The West Africa Health Organisation (WAHO) has called on members of the ECOWAS Parliament and regional leaders to brace up for a second wave of the Covid-19 pandemic that may hit West Africa even as confirmed cases of the pandemic have hit 195,073 in the region.
The Director General of WAHO, Professor Stanley Okolo, said this, while making his presentation during the technical session of the on-going Delocalised Meeting of ECOWAS Parliament on Agricultural Production, Food Security and the Fight against Covid-19, in Guinea Bissau.
The Delocalised Meeting was organised by the Joint Committee on Agriculture, Environment and Natural Resources, Industry and Private Sector, Health, Energy, Mines and Social Affairs, Gender and Women Empowerment with the theme “Agricultural Production and Food Security in the ECOWAS Region under Covid-19 Pandemic”.
Just be delayed
Professor Okolo tasked the leaders not to relax even if the region appears to be stabilising because the second phase may just be delayed, warning that the region lacks the vaccines and the capacity to contain a second wave of the virus.

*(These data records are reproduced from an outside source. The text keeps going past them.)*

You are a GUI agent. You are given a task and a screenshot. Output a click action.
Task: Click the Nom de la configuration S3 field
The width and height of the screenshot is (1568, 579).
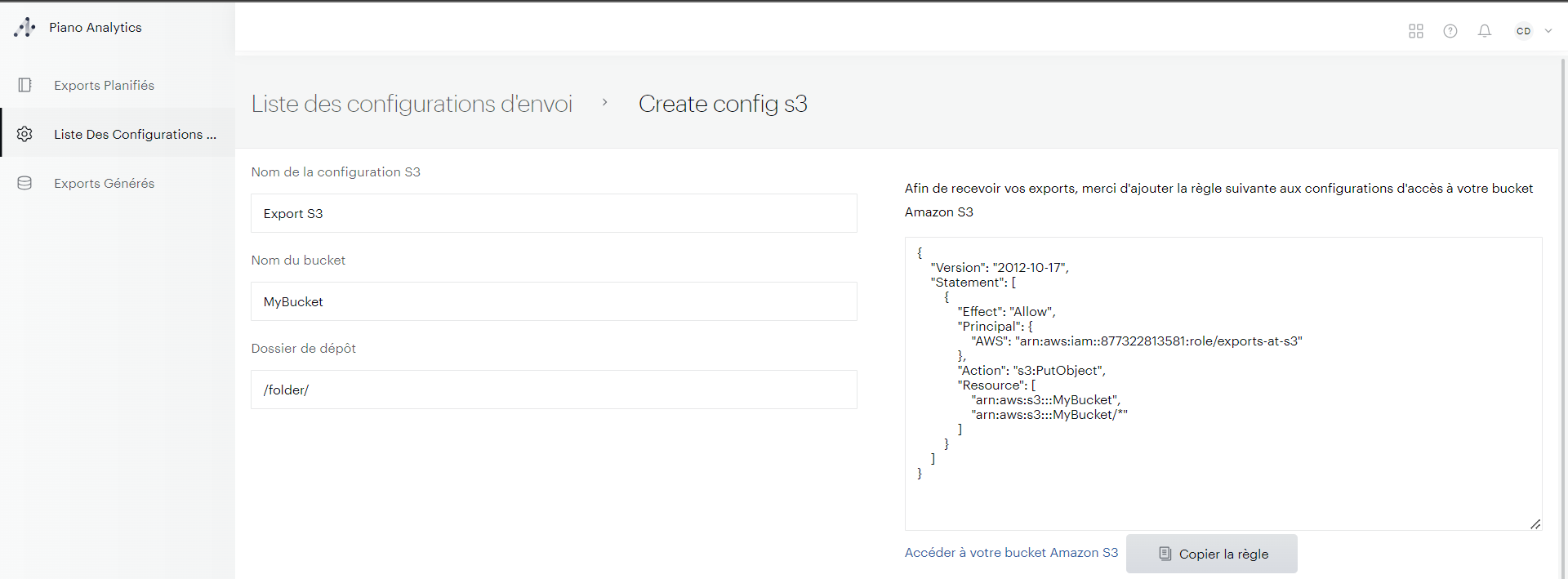click(554, 213)
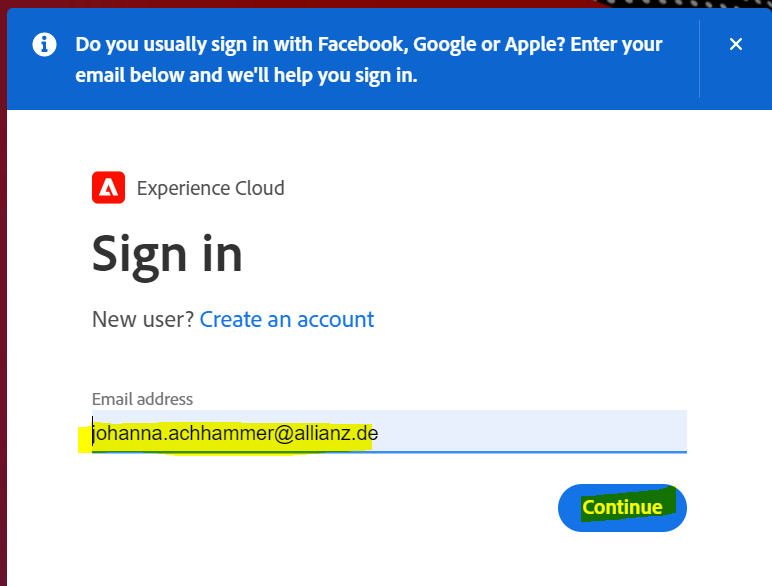This screenshot has width=772, height=586.
Task: Click the info icon in blue banner
Action: coord(44,45)
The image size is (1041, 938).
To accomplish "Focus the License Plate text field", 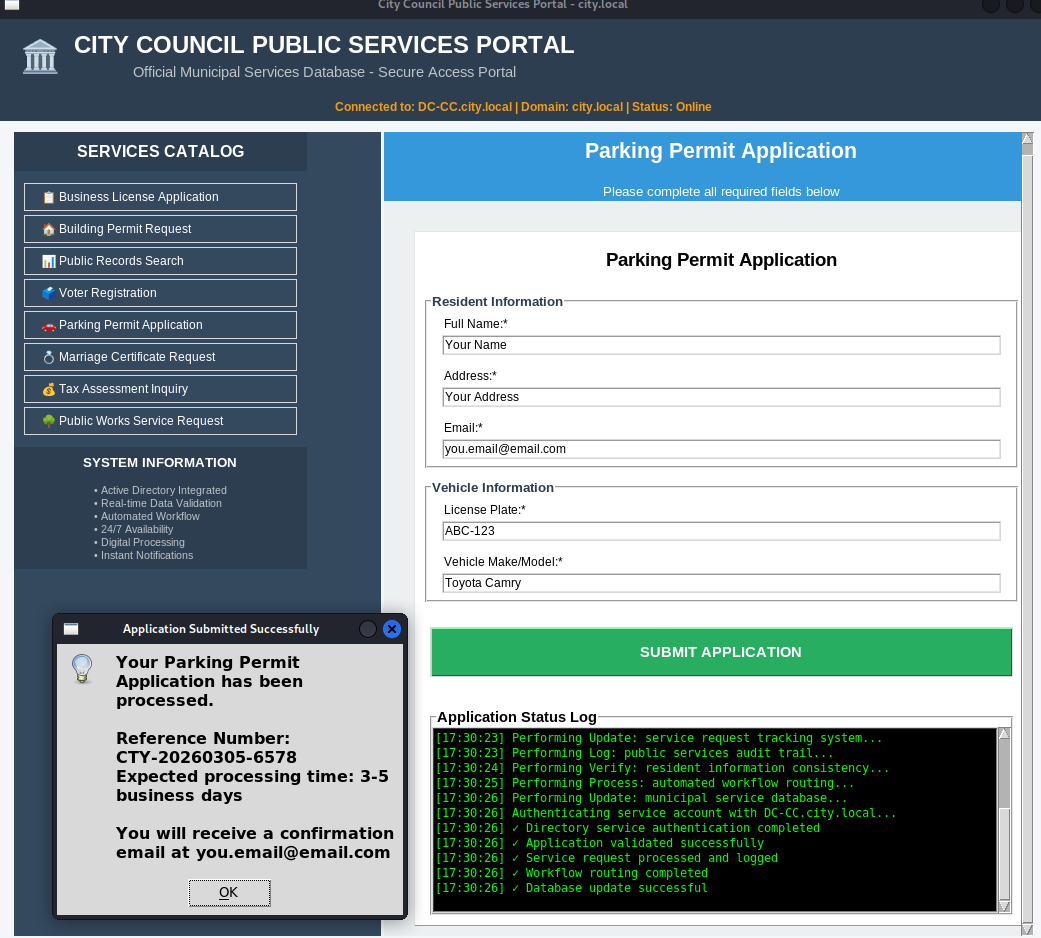I will pos(721,531).
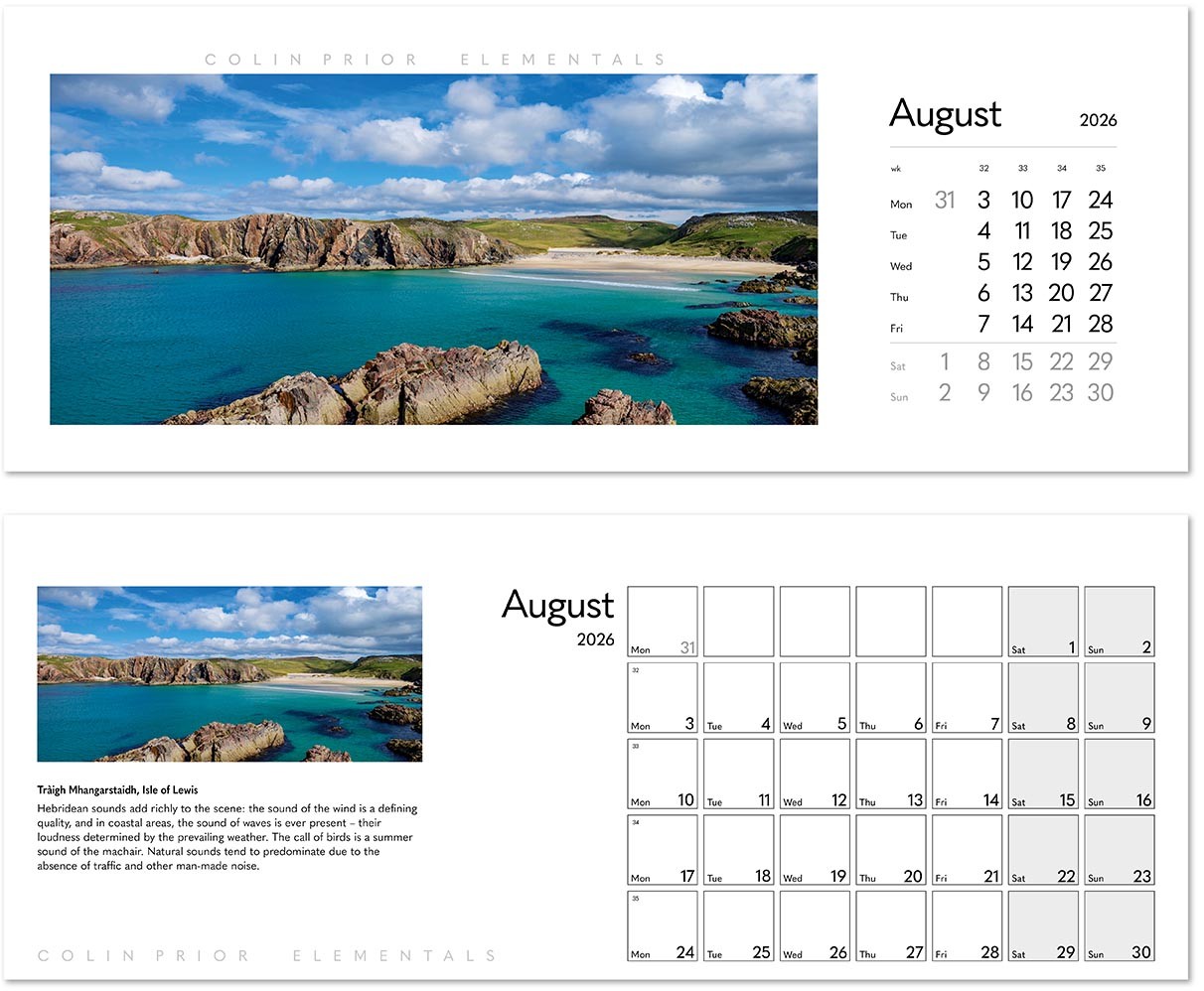Click the shaded Sun 2 cell
This screenshot has width=1204, height=991.
click(x=1120, y=621)
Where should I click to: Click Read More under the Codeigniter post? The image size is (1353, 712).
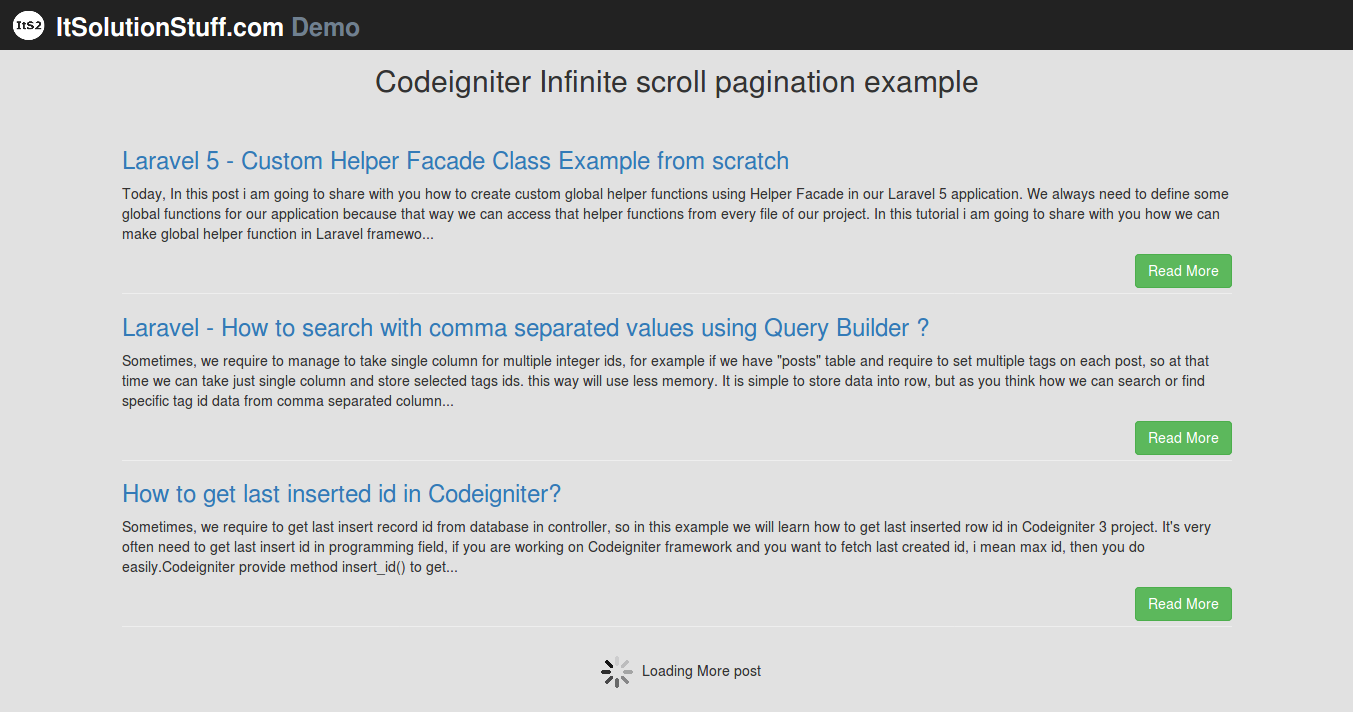click(x=1183, y=603)

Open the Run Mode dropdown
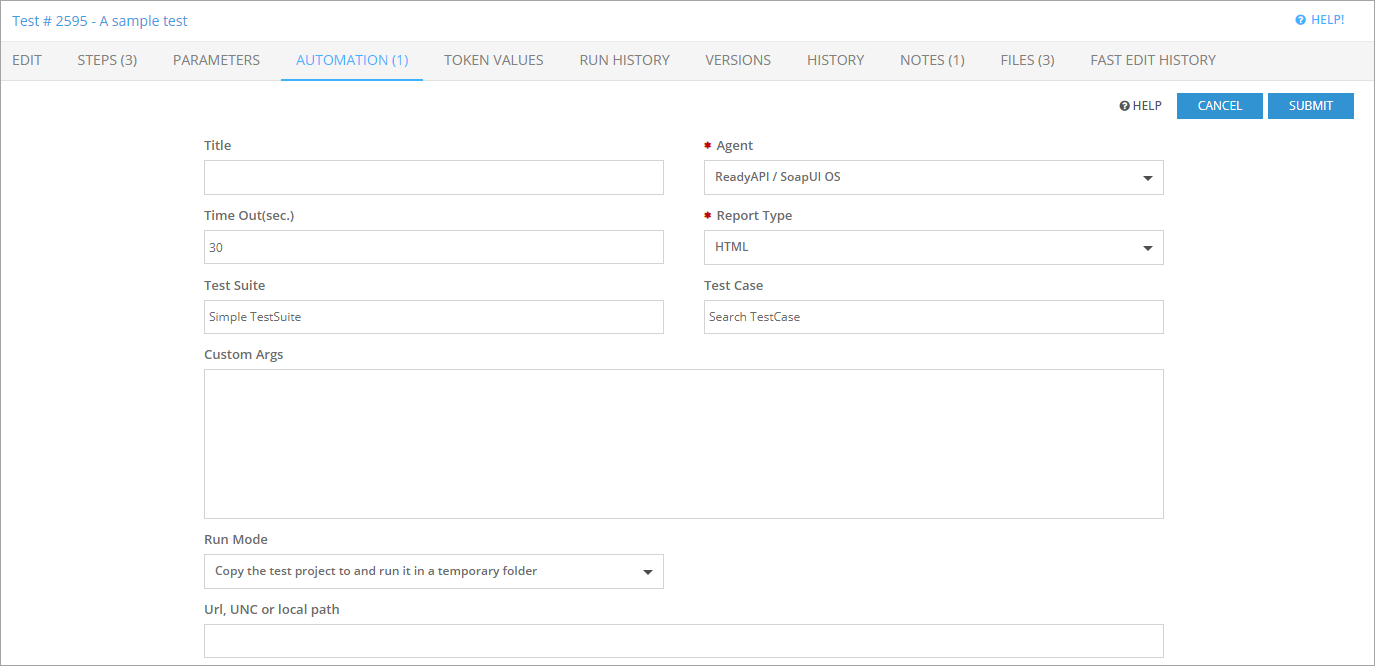coord(433,571)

He said: “We appear to be stabilising but let me put a note of caution, as Europe is having a second phase, it may be that we are going to have a second phase.”
“So, we should remain vigilant in West Africa, we don’t know whether we will have a second wave in Africa but the possibility remains, we don’t have vaccines at the moment and even when the vaccines come, we are anxious and concerned about how much we will get in Africa.”
“We don’t have the capacity for producing vaccines, we don’t have enough money to get enough vaccines to cover our population, and we are down the queue in terms of the vaccines that are being produced in the developed world.”
He therefore charged the region’s leaders to emphasise the use of masks, observe social distances, washing of hands and personal hygiene, which he said would prevent people from having COVID- 19.
Professor Okolo also disclosed that as at mid night on Tuesday, the region had recorded 195,073 confirmed cases adding that about 2,801 citizens of West Africa have died from Covid-19.
He said further “we do have at the moment just under 9,000 active cases across our region and what you can see is that this has been ranked in the order of the countries that have had the highest number of cases. Globally we have had over 51, 456,000 and Africa has had about 3.6% of the global incidences”.
Professor noted that the frequency of death across Africa is about 2.4%, and in ECOWAS is about 1.5%, which means that about 2 in 100 people will die from this disease.
He said all 15 member states of ECOWAS have done tremendously well in terms of controlling the virus, adding that they have had the political level commitment.
The Director General of the regional health body lauded the assistance of international partners such as African Development Bank (AfDB), the German Government, the United States Agency for International Development (USAID), World Bank, and many others including the ECOWAS Commission which has invested about in 2 million dollars to curb the pandemic.
Speaking during a news conference, Speaker of the ECOWAS Parliament, Sidie Mohammed Tunis, assured he would rally around the parliamentarians to ensure that they prevail on the member states of the regional bloc to put measures in place to ameliorate the impact of the pandemic, especially on agriculture and food security.
Mr. Tunis said the legislature was working very hard to ensure that all the decisions taken in the ECOWAS especially on agriculture and food security are implemented in the national assemblies of member states.